The linked chart, at the highest theological note, "Dogma," which is defined as "[a] truth proposed by the Church as revealed by God," gives as an example "all the contents of the Athanasian Creed."
Of course, the AC talks about various beliefs of the Catholic faith, such as the Trinity and the Incarnation. It says, "[w]hosoever will be saved, before all things it is necessary that he hold the catholic Faith," and "[t]his [i.e, belief in the Trinity, Incarnation, etc.] is the catholic Faith; which except a man believe truly and firmly, he cannot be saved."
The chart says that to deny dogma, hence to contradict "all the contents of the Athanasian Creed," is "heresy," which is a "[m]ortal sin committed directly against the virtue of faith, and, i
f the heresy is outwardly professed, excommunication is automatically incurred and membership of the Church forfeited."

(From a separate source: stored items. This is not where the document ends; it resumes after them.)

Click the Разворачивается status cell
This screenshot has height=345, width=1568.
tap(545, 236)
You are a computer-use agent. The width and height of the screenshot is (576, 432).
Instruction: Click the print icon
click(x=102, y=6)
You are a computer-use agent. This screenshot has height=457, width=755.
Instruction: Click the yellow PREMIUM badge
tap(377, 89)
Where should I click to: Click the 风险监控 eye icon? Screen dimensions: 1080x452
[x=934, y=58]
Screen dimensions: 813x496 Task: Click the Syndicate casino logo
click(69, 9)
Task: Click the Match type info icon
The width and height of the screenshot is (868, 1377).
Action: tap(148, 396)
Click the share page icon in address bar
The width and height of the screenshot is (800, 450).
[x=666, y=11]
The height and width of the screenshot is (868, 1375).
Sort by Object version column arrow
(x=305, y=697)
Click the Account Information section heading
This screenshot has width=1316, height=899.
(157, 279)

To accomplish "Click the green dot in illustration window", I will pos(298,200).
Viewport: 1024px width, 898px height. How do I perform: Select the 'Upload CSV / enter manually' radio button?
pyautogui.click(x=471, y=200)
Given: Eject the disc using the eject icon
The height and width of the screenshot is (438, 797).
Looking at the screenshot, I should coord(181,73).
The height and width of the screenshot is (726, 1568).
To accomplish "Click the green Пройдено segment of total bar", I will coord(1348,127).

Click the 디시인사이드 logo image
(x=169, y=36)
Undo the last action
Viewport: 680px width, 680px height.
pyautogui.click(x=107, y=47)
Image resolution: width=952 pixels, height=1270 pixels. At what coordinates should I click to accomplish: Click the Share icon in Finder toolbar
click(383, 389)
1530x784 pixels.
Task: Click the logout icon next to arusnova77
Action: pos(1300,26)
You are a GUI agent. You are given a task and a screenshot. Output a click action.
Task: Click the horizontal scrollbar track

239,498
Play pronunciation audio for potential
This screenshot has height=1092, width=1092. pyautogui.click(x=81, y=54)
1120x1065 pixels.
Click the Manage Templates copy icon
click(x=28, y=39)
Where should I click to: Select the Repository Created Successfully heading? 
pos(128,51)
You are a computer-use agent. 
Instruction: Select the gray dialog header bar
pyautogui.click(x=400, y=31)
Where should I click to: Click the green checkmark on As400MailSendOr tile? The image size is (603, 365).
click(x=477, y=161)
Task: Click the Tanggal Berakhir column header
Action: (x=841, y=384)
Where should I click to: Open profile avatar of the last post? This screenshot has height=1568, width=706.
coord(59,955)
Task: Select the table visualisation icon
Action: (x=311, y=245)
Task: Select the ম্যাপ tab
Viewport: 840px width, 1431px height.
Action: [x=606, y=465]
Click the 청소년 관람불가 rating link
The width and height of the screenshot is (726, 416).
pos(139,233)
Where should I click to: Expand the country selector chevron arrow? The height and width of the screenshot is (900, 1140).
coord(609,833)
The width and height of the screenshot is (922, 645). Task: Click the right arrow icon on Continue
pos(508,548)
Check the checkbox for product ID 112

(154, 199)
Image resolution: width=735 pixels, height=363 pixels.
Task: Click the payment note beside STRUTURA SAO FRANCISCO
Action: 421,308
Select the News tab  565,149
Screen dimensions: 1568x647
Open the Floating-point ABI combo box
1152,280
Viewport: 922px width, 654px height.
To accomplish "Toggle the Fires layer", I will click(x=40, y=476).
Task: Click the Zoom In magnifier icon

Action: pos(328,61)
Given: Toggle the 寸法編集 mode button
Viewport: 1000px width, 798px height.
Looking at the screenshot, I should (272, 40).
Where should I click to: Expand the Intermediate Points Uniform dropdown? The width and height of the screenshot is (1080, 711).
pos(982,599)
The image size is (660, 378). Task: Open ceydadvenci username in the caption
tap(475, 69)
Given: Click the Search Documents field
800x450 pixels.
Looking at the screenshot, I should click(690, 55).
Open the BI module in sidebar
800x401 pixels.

Kindly tell me how what JPII says below doesn't deny the contents of the AC, and how it isn't therefore "heresy" which, by his outward profession, incurred his excommunication:
Normally, “it will be in the sincere practice of what is good in their own religious traditions and by following the dictates of their own conscience that the members of other religions respond positively to God’s invitation and receive salvation in Jesus Christ, even while they do not recognize or acknowledge him as their Saviour (cf. Ad gentes, nn. 3, 9, 11)” (Pontifical Council for Interreligious Dialogue – Congregation for the Evangelization of Peoples, Instruction Dialogue and Proclamation, 19 May 1991, n. 29; L’Osservatore Romano English edition, 1 July 1991, p. III).